Enfin, c’est en 1664 que Louis XIV lance les travaux pharaoniques du château de Versailles (100 millions de livres) avec le projet d’y installer autour de lui une cour qui puisse lui rendre un culte comme s’il était un dieu vivant, ce qu’il imposera en 1682. Il est remarquable de constater à quel point les historiens se font discrets sur la manière dont ces travaux seront financés.

Voulant développer le commerce du sucre et l’esclavage, Louis XIV décide de passer à la vitesse supérieure. Il supprime en 1671 le monopole de la traite, ce qui donne aux armateurs des grands ports la possibilité d’envoyer des bateaux en Afrique et d’amorcer ainsi ce qu’on appellera le commerce triangulaire. Départ de bateaux depuis Bordeaux, Nantes et la Rochelle, chargés de marchandises de qualité médiocres (fusils « de traite », munitions, alcool, verroterie) destinées à payer les intermédiaires préposés à la fourniture d’esclaves et à l’approvisionnement du bateau pour poursuivre le voyage. Embarquement d’esclaves razziés par des sous-traitants locaux (travaillant pour le compte, sous la protection et sous l’autorité d’Européens), débarquement aux Antilles des esclaves échangés contre des barils de sucre de canne et du ravitaillement pour le retour. Retour au port d’attache et vente du produit final avec, parfois, 300 % de bénéfice net, une fois l’équipage rémunéré et les les équipements spéciaux de l’expédition payés (les chaînes, dont la Suède s’était fait une spécialité).

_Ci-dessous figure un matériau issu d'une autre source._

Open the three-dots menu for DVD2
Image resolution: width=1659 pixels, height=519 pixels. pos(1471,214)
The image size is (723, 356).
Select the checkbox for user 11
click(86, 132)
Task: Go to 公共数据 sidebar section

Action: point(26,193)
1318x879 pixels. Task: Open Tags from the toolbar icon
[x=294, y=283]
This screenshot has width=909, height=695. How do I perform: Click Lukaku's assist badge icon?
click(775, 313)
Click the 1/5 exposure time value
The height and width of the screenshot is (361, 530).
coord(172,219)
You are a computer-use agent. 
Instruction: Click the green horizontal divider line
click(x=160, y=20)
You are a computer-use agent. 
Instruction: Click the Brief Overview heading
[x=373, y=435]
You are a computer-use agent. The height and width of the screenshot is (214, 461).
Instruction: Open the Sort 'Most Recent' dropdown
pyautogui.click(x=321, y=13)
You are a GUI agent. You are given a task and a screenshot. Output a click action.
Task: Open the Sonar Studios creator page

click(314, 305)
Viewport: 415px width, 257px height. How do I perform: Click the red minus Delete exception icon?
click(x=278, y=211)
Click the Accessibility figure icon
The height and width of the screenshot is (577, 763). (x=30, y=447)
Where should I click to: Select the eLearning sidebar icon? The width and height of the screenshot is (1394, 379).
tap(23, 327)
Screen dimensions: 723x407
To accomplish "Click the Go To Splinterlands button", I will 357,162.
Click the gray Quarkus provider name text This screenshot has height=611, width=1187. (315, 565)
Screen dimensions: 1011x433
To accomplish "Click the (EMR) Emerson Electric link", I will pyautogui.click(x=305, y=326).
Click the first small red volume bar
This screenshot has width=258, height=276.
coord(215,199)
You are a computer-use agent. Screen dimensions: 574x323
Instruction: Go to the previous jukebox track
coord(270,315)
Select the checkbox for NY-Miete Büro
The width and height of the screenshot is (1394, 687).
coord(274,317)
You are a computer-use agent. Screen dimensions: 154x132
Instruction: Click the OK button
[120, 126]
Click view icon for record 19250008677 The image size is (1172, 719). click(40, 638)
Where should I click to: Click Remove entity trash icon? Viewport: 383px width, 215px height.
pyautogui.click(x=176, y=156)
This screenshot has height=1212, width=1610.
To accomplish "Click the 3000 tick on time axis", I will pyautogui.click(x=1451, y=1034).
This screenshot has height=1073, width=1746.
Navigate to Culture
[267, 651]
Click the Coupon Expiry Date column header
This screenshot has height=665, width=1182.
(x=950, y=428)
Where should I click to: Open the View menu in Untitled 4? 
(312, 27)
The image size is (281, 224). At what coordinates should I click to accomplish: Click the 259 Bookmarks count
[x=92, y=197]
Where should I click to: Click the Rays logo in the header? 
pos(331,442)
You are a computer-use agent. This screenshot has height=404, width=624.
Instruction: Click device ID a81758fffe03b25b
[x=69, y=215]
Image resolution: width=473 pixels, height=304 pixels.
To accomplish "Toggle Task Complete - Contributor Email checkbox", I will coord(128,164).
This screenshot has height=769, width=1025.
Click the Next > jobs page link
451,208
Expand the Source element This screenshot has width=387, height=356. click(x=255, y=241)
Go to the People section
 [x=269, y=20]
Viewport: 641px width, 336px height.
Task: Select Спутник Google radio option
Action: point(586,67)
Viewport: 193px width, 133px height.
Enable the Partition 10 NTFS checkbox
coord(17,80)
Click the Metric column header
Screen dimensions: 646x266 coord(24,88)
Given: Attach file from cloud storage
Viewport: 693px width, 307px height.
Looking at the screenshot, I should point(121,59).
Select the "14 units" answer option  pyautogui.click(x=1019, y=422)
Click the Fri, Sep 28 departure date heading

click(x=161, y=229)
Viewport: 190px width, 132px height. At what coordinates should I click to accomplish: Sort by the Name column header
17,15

Dès 1673, la législation se durcit et devient franchement raciale, les enfants d’une mère esclave et d’un colon subissant désormais le sort de la mère.

Elle aboutira au Code noir en 1685. Non seulement c’est le texte juridique le plus monstrueux qui soit, comme l’a souligné le philosophe Louis Sala-Molins, mais c’est surtout le plus cynique. Ainsi, par exemple, sous prétexte d’obliger les colons à prendre soin de leurs vieux esclaves devenus improductifs et de soigner les malades, le code noir incite en fait à faire mourir les déportés en cinq ans et à économiser sur leur nourriture pour en tirer un profit maximal permettant de racheter cinq ans plus tard un esclave tout neuf. Cette consommation rapide de l’esclave accélérant évidemment le rythme de la traite, tout le monde y trouvait son compte. Sauf les Africains.

En un siècle et demi, la France allait déporter 1 200 000 hommes, femmes et enfants. Les opérations de capture et de transport occasionnèrent un nombre de morts qu’on peut estimer, rien que pour la France, à 6 millions.

Louis XIV accorde des titres de noblesse aux colons pour les encourager à préserver la « pureté du sang » en s’alliant avec des familles nobles de France.

Pendant tout le XVIIIe siècle et jusqu’en 1791, l’esclavage va se développer de manière exponentielle. le nombre d’esclaves atteindra le chiffre prodigieux de 500 000 à Saint-Domingue, qui, conformément aux vues de Louis XIV, deviendra la plus grande colonie du monde. Le rapport de 10 esclaves pour un Européen ne pouvait qu’aboutir au grand soulèvement de 1791.